[Start of ARTICLE]

BOOK REVIEW: True Story of Fake News – How Mainstream Media Manipulates Millions

Rev. Steve Schlissel - January 10, 2018

The True Story of Fake News: How Mainstream Media Manipulates Millions, by Mark Dice, is a welcome contribution to the high-profile discussion which has been widely—and mistakenly—attributed to President Donald Trump as Provocateur-in-Chief. But just as the president was accused of starting a feud with NFL millionaire players who had first publicly maligned (and have continued to regularly disrespect) the nation which enriched them, so too has the media treated every instance of their getting called on the presidential carpet as an “unprovoked attack.” Those with eyes and ears, however, cheer the fact that finally, someone is telling the truth.

Mark Dice is a cheerer. He is also a seer and hearer. He is not at all fooled by the hypocritical posturing of an agenda-driven press as one-sided as Pravda, the old Soviet news agency. His book is welcome for chronicling how the Trump presidency has become the occasion for the mainstream media to remove the gloves. Dice recites instance after instance proving they’re no longer ashamed to let their bloody knuckles be seen. Their amazing arrogance has led them to believe they can retain some sort of claim to objectivity even while intensifying their attacks on a president they refuse to acknowledge as their own. Their predictable daily delivery of mountains of distortion, slander, imbalance…and lies…may, in the end, be seen as their pounding the nails to shut their own coffins.

Mr. Dice does not restrict himself to media matters concerning only the president, however. And he ranges into enlightening—though frightening—considerations of the liberal biases, rank censorship, and condescending indifference to truth found in the policies and practices of Facebook, Google (YouTube given separate treatment), Twitter and Wikipedia, along with the usual suspects: ABC, CBS, NBC, MSNBC and, in a deteriorated class of their own, CNN.

[End of ARTICLE]

● TASK REQUIREMENTS
(1) According to the review, which news outlet stands in a deteriorated class of its own?
(2) Repeat the part of the review that opens with the words containing "Rev. Steve Schlissel" and closes with "telling the truth.".
Base your answers on the review alone.

[Start of DATA SECTION]

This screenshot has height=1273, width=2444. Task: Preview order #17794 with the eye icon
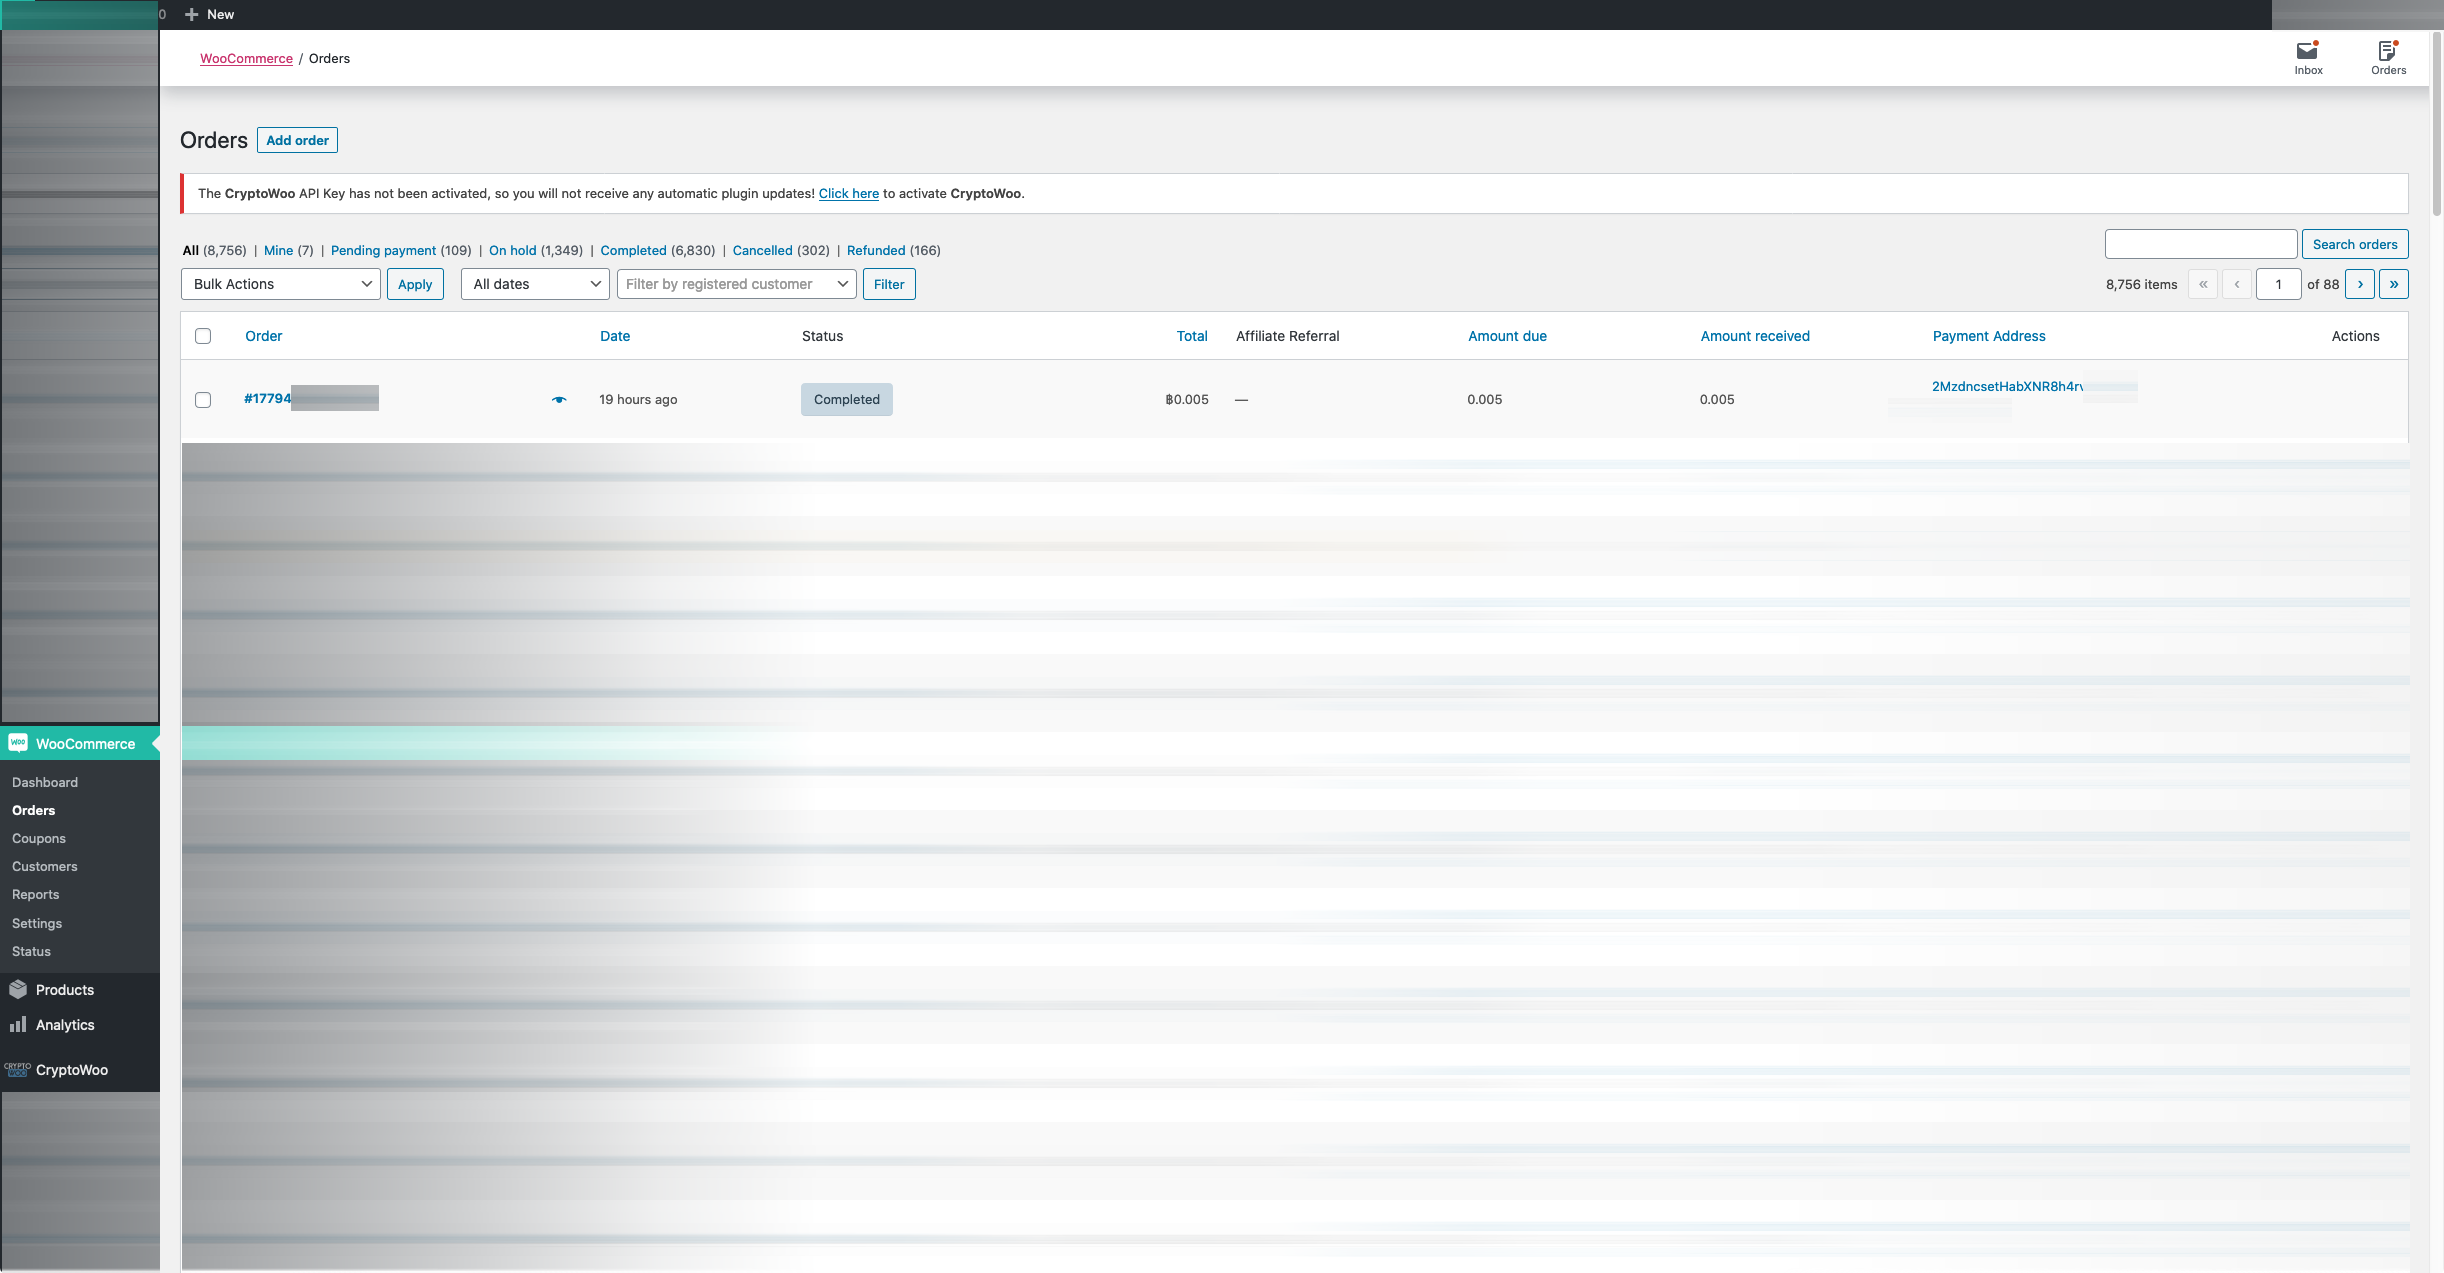tap(558, 399)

[End of DATA SECTION]

● EXPECTED ANSWERS
(1) CNN

(2)
Rev. Steve Schlissel - January 10, 2018

The True Story of Fake News: How Mainstream Media Manipulates Millions, by Mark Dice, is a welcome contribution to the high-profile discussion which has been widely—and mistakenly—attributed to President Donald Trump as Provocateur-in-Chief. But just as the president was accused of starting a feud with NFL millionaire players who had first publicly maligned (and have continued to regularly disrespect) the nation which enriched them, so too has the media treated every instance of their getting called on the presidential carpet as an “unprovoked attack.” Those with eyes and ears, however, cheer the fact that finally, someone is telling the truth.